Le Qatar soupçonné de "corruption" du Parlement européenSaoud ben Khaled Al-Thani, un membre éminent de la famille régnante, a dit s'attendre à un ballot "unanime" en faveur des amendements proposés.
"Chaque pays peut avoir lad propre modèle, celui qui lui convient, qui convient à sa personnalité et à ses citoyens", a-t-il déclaré à des journalistes avant de voter.
Le Majlis al-Choura peut proposer des lois, approuver le fund ou encore révoquer des ministres, mais le tout-puissant émir a un droit de veto.
Depuis 1999, le Qatar organise aussi des élections municipales tous les quatre ans.
Dans un bureau de ballot situé près du stade Ahmad ben Ali, dans la banlieue de Doha, des centaines d'hommes en tenue traditionnelle blanche se sont dirigés vers les urnes après l'ouverture, tandis que des voiturettes de play acheminaient les "VIP". La salle adjacente, réservée aux femmes, était moins fréquentée.
"Retour en arrière"
Lors du scrutin de 2021, seuls les descendants d'habitants déjà citoyens du Qatar en 1930 avaient eu le droit de elector et de se présenter comme candidats, disqualifiant d'office des familles naturalisées depuis, notamment des membres de l'importante tribu al-Mourra.
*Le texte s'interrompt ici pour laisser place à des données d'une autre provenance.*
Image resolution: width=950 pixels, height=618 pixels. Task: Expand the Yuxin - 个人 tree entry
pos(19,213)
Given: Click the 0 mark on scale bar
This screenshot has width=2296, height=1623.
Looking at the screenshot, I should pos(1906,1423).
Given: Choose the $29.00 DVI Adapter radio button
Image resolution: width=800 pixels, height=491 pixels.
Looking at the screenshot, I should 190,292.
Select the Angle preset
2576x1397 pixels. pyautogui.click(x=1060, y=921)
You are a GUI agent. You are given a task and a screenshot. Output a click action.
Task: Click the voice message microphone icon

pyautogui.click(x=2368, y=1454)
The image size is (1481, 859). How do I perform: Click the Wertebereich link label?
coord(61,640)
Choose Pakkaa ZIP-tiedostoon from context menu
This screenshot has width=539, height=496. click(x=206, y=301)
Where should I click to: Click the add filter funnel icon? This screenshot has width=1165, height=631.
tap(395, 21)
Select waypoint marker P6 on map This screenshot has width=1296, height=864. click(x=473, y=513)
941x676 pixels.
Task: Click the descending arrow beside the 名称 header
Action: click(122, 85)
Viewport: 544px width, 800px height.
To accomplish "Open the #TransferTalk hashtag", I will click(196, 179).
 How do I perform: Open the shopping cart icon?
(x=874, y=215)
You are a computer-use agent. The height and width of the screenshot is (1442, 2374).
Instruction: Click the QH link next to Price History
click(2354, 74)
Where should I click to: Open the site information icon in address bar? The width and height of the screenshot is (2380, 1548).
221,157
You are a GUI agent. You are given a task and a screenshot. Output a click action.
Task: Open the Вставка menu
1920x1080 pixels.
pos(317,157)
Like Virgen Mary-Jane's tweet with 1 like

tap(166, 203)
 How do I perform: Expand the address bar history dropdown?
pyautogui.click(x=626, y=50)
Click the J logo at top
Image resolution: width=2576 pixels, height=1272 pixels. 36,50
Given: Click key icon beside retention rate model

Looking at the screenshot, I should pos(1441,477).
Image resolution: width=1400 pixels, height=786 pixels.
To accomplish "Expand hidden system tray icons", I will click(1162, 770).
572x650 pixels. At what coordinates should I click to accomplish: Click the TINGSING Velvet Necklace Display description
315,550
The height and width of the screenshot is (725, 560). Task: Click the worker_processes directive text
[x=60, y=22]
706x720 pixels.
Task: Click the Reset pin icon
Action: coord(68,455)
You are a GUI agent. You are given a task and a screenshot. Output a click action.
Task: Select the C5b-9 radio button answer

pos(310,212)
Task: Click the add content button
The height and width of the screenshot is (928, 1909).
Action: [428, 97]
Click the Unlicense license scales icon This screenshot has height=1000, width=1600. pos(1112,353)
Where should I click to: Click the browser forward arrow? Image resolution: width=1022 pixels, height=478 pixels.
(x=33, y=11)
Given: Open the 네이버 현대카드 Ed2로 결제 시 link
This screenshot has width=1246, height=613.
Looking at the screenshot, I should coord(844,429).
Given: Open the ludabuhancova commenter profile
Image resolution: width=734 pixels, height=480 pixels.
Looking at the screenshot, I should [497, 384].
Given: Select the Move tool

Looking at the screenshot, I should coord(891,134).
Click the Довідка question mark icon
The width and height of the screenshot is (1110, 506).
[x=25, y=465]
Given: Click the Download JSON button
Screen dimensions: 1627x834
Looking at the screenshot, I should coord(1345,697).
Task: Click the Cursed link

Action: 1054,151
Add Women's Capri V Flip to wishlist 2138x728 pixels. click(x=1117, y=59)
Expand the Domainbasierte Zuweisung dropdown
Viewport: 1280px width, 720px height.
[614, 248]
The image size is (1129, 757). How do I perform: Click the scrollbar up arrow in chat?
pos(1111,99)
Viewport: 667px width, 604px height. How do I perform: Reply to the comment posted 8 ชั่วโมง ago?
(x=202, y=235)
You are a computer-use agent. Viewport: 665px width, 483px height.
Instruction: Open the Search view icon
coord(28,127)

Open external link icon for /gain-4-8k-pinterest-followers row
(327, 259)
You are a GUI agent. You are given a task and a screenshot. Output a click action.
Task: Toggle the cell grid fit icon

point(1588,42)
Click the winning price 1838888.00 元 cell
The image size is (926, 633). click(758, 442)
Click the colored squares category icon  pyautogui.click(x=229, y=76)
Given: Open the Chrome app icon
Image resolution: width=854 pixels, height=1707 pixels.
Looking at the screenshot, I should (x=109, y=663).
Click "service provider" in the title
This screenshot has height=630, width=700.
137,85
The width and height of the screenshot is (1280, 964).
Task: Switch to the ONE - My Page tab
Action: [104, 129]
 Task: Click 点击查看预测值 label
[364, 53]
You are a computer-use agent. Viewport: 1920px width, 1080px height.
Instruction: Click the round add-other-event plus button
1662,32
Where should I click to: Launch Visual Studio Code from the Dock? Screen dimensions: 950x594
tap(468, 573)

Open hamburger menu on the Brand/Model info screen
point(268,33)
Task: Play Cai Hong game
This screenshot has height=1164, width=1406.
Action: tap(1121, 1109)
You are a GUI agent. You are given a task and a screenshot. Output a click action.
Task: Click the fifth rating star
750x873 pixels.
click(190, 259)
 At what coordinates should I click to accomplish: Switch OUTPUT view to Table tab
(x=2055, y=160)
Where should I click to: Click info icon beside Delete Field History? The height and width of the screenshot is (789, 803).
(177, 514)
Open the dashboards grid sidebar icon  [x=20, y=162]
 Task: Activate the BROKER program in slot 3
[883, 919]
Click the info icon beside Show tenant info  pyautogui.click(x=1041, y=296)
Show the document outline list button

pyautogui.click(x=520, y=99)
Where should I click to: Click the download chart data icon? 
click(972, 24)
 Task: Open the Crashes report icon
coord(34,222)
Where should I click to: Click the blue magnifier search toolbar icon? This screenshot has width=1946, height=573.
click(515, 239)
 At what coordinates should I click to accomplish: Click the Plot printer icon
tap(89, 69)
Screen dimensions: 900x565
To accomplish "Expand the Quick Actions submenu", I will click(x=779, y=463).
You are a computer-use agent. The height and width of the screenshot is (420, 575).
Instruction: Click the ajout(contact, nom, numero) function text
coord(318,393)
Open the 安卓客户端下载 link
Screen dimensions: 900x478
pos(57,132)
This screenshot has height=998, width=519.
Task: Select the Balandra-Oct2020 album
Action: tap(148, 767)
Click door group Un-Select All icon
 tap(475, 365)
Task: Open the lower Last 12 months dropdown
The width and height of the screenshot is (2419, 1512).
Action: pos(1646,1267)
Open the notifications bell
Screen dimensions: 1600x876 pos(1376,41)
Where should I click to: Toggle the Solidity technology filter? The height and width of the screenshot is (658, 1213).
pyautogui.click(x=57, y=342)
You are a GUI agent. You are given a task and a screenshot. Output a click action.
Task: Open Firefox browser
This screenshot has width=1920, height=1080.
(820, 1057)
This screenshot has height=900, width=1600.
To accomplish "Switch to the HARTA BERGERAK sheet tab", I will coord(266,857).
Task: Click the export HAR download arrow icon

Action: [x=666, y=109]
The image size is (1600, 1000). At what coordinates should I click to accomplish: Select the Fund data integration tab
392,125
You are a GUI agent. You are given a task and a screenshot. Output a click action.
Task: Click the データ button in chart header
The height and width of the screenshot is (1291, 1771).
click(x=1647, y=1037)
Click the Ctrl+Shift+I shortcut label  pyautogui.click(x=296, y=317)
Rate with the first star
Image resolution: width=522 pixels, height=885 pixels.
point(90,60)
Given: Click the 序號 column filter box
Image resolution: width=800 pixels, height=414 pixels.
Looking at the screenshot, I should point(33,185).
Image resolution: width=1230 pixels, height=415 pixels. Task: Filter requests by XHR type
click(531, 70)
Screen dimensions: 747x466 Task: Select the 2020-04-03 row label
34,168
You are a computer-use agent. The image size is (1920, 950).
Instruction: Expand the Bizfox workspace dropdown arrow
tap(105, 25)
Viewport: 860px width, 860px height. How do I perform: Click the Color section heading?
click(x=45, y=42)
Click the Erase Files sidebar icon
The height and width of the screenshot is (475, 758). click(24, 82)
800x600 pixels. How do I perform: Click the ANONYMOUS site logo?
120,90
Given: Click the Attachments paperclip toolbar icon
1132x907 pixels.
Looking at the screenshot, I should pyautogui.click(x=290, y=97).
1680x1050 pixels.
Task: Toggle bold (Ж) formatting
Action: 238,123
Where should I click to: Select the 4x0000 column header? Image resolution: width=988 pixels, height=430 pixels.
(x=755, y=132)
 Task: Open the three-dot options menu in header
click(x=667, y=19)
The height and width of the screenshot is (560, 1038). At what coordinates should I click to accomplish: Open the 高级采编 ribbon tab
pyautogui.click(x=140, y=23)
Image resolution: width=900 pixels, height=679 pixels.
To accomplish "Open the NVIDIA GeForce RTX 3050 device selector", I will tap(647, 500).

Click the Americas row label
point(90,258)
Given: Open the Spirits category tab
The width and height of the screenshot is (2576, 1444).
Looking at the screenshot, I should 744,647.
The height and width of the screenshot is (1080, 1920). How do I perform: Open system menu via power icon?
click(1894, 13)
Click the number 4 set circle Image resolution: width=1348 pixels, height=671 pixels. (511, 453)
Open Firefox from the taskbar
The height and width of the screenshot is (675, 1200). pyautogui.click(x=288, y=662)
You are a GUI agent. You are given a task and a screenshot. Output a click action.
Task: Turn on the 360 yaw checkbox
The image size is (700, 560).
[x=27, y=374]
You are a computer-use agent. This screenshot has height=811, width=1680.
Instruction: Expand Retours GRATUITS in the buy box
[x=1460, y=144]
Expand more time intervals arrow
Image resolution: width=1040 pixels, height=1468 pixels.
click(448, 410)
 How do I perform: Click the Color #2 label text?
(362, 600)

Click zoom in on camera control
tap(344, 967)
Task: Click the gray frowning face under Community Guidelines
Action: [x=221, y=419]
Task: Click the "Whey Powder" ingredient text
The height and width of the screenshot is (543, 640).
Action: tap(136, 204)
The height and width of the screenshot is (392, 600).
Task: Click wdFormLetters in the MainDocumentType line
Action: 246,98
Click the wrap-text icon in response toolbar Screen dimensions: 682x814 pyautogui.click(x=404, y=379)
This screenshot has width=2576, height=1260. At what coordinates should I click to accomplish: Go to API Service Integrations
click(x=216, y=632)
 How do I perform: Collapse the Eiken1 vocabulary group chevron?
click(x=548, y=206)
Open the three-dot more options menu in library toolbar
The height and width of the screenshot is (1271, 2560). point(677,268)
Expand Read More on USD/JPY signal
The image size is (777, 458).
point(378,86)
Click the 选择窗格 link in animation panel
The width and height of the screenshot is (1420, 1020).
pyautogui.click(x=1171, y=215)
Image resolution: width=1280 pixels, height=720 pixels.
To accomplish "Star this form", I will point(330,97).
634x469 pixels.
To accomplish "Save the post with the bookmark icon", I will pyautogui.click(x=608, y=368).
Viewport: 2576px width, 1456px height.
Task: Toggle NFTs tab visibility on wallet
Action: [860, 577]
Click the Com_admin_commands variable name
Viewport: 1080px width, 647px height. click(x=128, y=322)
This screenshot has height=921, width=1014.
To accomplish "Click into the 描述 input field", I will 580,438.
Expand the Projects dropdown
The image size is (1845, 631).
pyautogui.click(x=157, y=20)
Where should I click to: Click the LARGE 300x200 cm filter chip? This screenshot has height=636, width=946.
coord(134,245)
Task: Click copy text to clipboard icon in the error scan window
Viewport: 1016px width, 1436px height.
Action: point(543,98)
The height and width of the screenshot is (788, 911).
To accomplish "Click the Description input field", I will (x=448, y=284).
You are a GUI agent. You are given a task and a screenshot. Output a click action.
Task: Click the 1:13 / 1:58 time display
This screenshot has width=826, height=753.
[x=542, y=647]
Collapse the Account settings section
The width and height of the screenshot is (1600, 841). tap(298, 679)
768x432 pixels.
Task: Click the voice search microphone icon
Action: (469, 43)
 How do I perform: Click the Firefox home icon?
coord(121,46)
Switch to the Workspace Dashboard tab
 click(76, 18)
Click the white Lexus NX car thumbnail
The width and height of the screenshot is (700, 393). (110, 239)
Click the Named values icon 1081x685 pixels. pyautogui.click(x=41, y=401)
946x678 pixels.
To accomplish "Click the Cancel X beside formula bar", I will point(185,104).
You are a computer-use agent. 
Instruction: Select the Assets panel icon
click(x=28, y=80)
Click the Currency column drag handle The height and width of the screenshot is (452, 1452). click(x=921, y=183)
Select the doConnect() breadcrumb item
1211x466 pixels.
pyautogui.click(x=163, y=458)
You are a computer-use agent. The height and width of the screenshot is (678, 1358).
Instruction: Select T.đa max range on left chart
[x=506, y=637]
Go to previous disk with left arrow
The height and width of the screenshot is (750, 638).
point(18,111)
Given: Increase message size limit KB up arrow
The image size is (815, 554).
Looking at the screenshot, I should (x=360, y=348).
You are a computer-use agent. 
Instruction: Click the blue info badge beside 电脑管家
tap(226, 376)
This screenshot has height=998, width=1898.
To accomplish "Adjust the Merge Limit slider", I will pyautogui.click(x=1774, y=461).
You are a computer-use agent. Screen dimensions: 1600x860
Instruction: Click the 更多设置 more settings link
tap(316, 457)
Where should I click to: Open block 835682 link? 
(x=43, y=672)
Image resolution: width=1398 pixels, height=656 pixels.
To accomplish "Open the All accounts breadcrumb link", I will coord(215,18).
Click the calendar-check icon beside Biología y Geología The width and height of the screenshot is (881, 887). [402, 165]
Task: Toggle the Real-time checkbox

Les candidats devaient aussi se présenter dans les circonscriptions où vivait leur famille ou leur tribu dans les années 1930.
Coupe du monde au Qatar : la réalité des conditions de travailParmi les autres amendements proposés fig un nonfiction permettant à tous les Qataris, y compris les citoyens naturalisés, d'occuper des fonctions ministérielles, un droit jusque-là réservé aux Qataris de naissance.
Après avoir été exclus du processus électoral, "certains Qataris étaient mécontents et en colère", souligne Danyel Reiche, de l'université Georgetown au Qatar: "Parfois, au sein d'une même famille, certaines personnes pouvaient voter, d'autres non".
"En n'organisant positive d'élections et en révisant les spécifications de la loi sur la citoyenneté, ce conflit est évité", affirme-t-il.
Le Qatar s'est doté d'une constitution en 2005, la première depuis lad indépendance du Royaume-Uni en 1971, avec l'objectif d'introduire des réformes démocratiques.
A l'époque, il était positive soucieux d'une "plus grande représentativité", estime Baraa Shiban, du Royal United Services Institute, en qualifiant les amendements proposés de "retour en arrière".
Selon lui, le Moyen-Orient a connu dans les années 2000 un "débat silencieux" sur "la stabilité versus la démocratie", qui a atteint lad paroxysme avec les soulèvements du printemps arabe en 2011.
"Actuellement, le discours sur la stabilité est en bid de l'emporter, mais je pense que cette treatment se poursuivra", prédit l'analyste basé au Royaume-Uni.